Disclaimer: my technical knowledge of broadcast formats is 'moderate', so I could possibly be confusing myself.

I'm a bit confused about the whole 24P thing and the whole "24P gives a film look" thing. I saw a demo of a Varicam and the technician said it had a feature concerning the colour matrix that allowed it to record images that had a film-look.

I'm confused as to how a 23.98 frame rate gives a film look. Video has a certain look to it in terms of it's colours whereas film has a totally different look through it's colours. Is this what people are talking about?

If i'm viewing a 23.98 project and burned a 23.98 DVD, and my DVD is applying pulldown when I view it on my monitor, i'm in the end viewing a 29.97 video.

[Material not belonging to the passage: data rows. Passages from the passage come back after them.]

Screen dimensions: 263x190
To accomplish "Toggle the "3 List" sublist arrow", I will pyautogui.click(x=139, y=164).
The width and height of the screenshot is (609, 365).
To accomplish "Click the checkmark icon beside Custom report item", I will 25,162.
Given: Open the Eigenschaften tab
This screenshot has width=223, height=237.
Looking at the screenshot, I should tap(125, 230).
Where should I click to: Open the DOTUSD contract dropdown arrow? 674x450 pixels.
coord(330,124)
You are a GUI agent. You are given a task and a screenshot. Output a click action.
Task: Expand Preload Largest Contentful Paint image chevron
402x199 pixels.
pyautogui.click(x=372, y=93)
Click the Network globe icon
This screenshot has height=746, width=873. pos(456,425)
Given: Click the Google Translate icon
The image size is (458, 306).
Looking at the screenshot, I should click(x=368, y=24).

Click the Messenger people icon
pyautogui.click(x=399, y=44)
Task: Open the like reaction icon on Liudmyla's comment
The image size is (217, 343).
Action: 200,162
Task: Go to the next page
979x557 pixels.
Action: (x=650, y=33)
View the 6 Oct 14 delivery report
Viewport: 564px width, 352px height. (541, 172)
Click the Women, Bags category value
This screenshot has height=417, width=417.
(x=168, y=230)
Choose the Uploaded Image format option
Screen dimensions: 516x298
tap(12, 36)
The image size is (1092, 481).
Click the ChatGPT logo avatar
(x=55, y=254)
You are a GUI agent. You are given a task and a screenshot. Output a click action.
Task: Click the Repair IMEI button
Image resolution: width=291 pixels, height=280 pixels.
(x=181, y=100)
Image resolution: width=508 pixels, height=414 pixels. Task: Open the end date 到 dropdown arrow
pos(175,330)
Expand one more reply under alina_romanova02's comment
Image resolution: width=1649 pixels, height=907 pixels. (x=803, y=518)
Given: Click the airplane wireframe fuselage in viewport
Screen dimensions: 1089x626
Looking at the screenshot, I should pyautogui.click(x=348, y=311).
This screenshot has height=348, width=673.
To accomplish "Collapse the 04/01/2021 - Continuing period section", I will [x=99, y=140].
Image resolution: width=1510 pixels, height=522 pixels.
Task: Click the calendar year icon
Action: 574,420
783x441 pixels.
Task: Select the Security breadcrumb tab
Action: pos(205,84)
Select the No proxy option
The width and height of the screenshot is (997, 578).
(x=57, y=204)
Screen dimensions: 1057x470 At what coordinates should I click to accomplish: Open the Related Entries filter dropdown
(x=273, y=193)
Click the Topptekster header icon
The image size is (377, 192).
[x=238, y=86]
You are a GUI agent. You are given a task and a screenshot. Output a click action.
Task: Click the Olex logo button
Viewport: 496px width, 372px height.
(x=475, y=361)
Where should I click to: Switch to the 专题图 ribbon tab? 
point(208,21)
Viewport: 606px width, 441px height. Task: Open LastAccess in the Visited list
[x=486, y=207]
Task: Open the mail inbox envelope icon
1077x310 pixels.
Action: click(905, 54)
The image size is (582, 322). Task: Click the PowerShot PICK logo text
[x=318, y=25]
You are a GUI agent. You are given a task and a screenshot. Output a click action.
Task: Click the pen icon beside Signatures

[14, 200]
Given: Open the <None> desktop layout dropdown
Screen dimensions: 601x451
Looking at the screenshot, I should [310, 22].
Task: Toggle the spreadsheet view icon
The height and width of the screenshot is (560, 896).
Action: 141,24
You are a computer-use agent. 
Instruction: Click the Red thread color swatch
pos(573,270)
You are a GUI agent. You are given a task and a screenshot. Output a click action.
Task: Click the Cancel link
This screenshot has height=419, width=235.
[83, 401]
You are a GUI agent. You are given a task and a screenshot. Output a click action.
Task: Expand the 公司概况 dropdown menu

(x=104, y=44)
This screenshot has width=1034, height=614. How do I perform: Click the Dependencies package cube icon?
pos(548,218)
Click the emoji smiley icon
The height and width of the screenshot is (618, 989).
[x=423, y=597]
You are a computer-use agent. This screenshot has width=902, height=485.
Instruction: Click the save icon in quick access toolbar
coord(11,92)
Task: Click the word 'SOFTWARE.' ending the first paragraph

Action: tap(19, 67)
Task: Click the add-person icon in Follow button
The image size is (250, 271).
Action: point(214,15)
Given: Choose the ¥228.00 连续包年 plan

How would this be different If i had edited the project in 29.97 and burned a 29.97 DVD?

This confusing is making me think maybe it's moreso camera CCD's able to able to capture a 'film-look' in terms of image colour? But everybody's all "by recording in 24P, you get image colours similar to film" but I don't understand how by changing a frame rate, you change the colours. Any explanations?


EDIT: I know that for most (all?) video cameras, they still record the image in 29.97, but just flag specific frames when digitizing as 24P. I have a question for the Varicam. Say an editor digitzed at 59.96 (60i), then used a 3rd party conversion program to export them into a 23.98 format, then edted a music video using these 23.98 clips in a 29.97 timeline. And then made a DVD from a 29.97 MPG file. By viewing this DVD, is there any loss in "film quality/look" when compared to a total 23.98 workflow/DVD?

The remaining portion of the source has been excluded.